Writing in 2011 of the high cost of HS2 in comparison to what it would deliver to the economy, Hawkins said: “Yes, HS2 may create a substantial number of construction jobs and yes, it may narrow, to a limited extent, the very wide north/south divide – but it is a very expensive way of doing so.” However, the UK’s plans for a high-speed network seem less necessary when you consider it already has an extensive rail network built during Victorian times that could be reopened to create more capacity.
After the steady decline in British Rail’s finances, the government in 1962 announced its Transport Act, in response of the Beeching Report, which dramatically cut much of the rail network. A third of all passenger services, as well as over 2,000 stations, were closed.
Although it is unlikely that all of these routes would ever be restored, the added capacity that could be created by using some of HS2’s proposed £33bn budget to reopen some old lines would surely drastically alleviate the country’s congested transport network.
When a government looks to build a high-speed rail network, the scheme must offer a net social benefit greater than the next best alternative. As high-speed rail tends not to attract private investment, the burden on the government is usually quite extreme. Air and road travel, on the other hand, is more than likely to see heavy private investment, as the returns tend to be more immediate.
De Rus concludes that the risks associated with high-speed rail investment, including the relatively high long-term cost that is almost entirely undertaken by the state, means that only in very specific circumstances should it be considered.

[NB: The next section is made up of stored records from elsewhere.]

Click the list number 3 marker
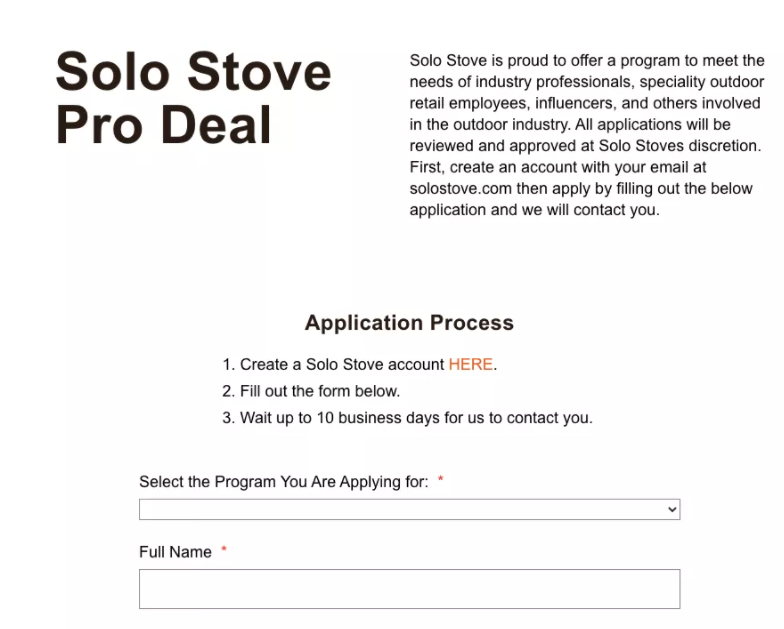784x629 pixels. click(x=228, y=418)
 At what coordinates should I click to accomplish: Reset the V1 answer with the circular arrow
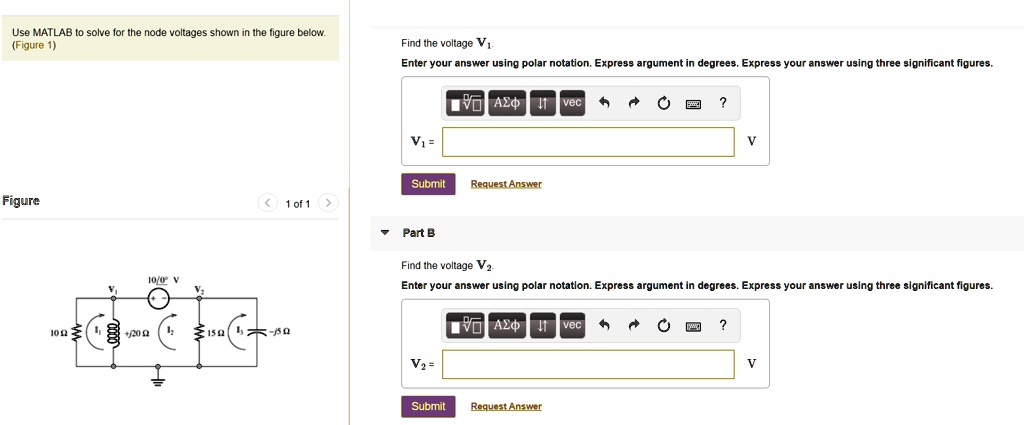tap(663, 103)
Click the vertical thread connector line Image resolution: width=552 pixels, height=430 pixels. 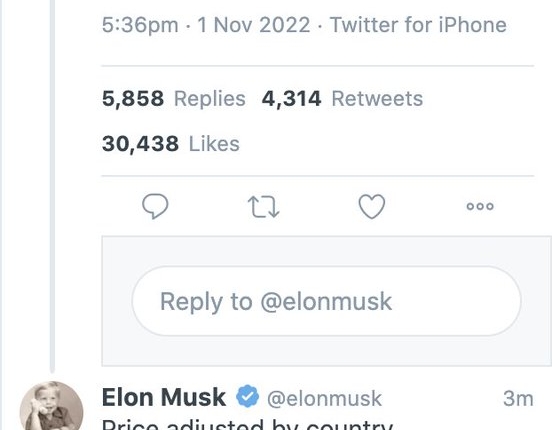tap(52, 186)
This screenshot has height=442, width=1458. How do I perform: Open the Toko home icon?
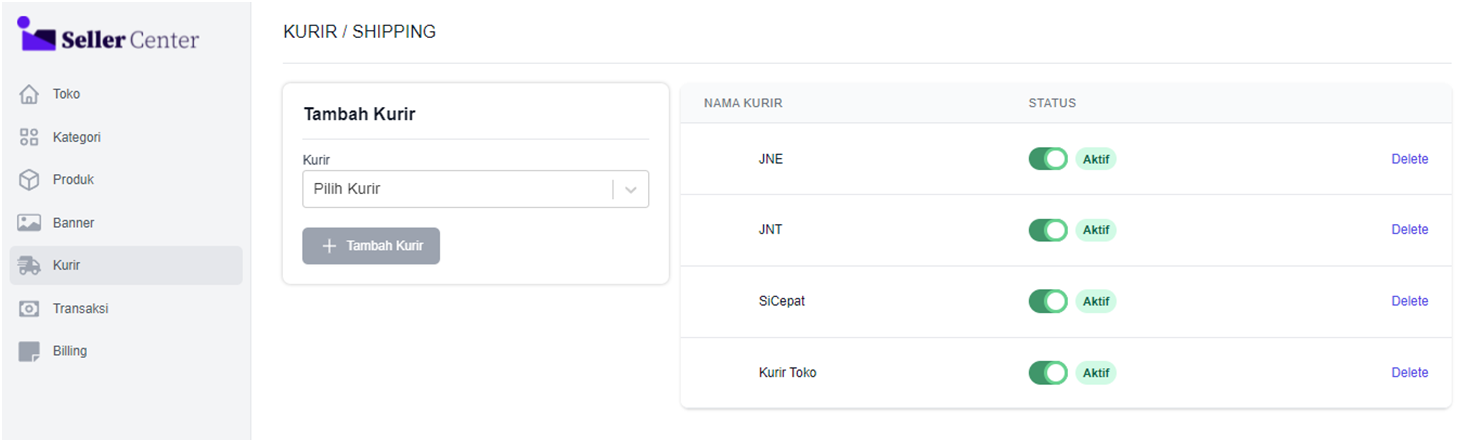click(29, 94)
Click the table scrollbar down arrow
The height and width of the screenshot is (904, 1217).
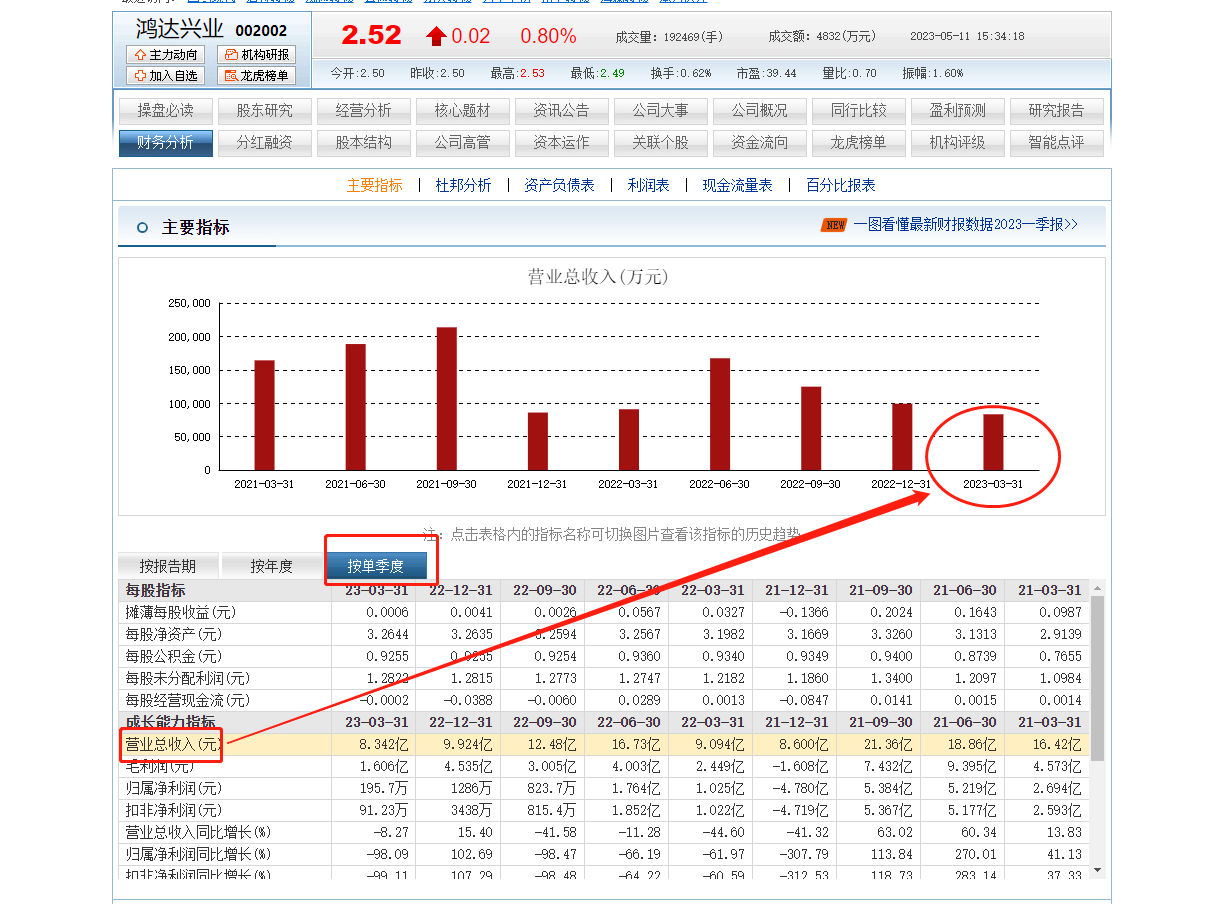[x=1097, y=870]
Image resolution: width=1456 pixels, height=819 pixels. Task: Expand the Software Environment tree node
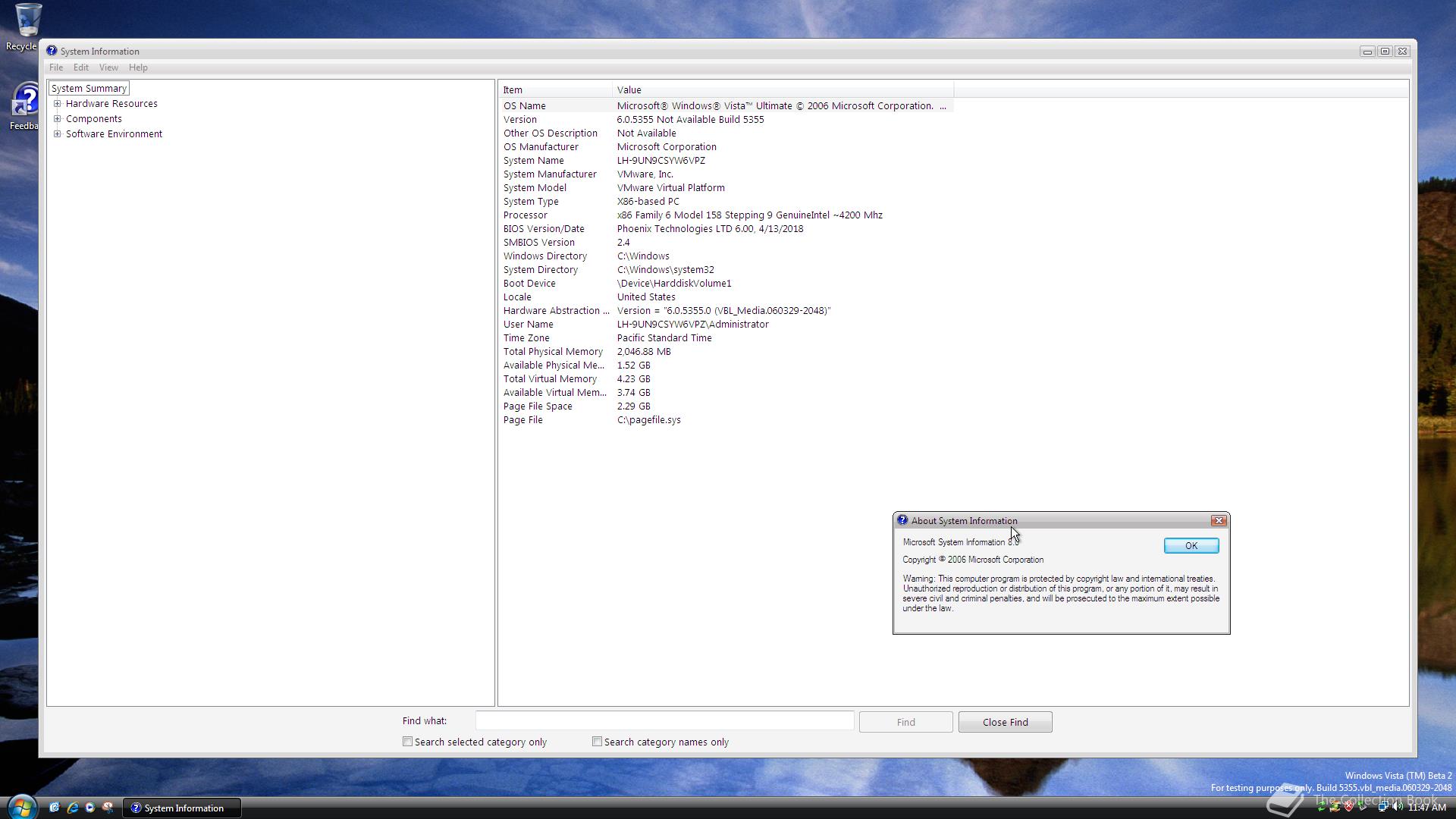(x=57, y=134)
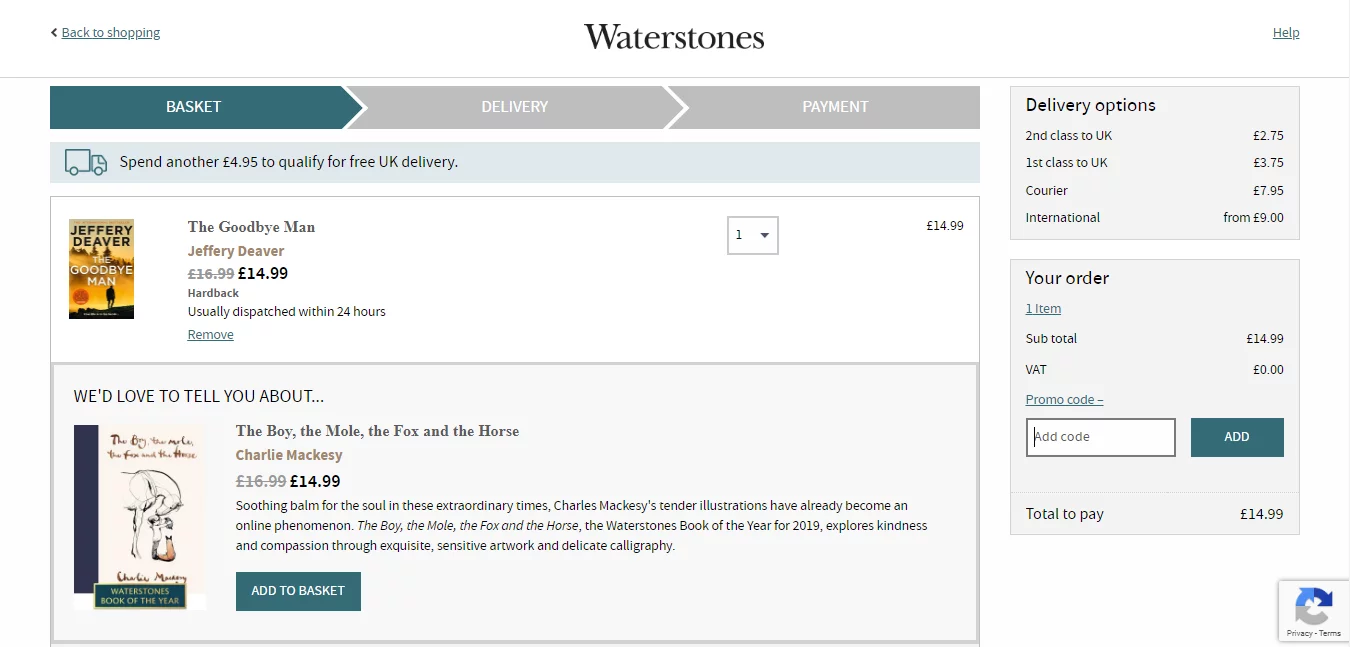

He said: “The lack of private participation in high-speed rail projects increases the risk of losing money. High-speed rail investment may be adequate for some corridors, with capacity problems in their railway networks or with road and airport congestion, but its convenience is closely related to… the volume of demand. Moreover, even in the case of particularly favourable conditions, the net present value of high-speed rail investment has to be compared to other ‘do something’ alternatives, such as road or airport pricing and/or investment, upgrading of conventional trains.
“When the investment cost associated to new high-speed rail lines does not pass any market test, and the visibility is reduced by industry propaganda, short-term political interests and subsidised rail fares, conventional cost-benefit analysis can help to distinguish good projects from simple ‘white elephants’.”
Faster but not always better
Ultimately, investing in high-speed rail takes much time and a lot of money, but it can prove beneficial if conducted in the right environments. However, there is a danger that newer technologies in transportation will race ahead in the years that it takes to build a high-speed route.
Air travel is slowly becoming more efficient, while there is an expectation that within 20 years we may all be getting around in self-driven cars. The need for speed is also questionable, as existing train services begin to offer internet connectivity, allowing people to begin work while in their seats, and therefore negating the need to get into the office quicker.
There is also a question of who will use the high-speed lines. While they will offer faster and more comfortable journeys, the high cost of building them means that the burden of paying for it will likely be put on the passenger. High ticket prices may result in a line exclusively used by the wealthy, with the rest of society foregoing a the reduced time for a much reduced cost.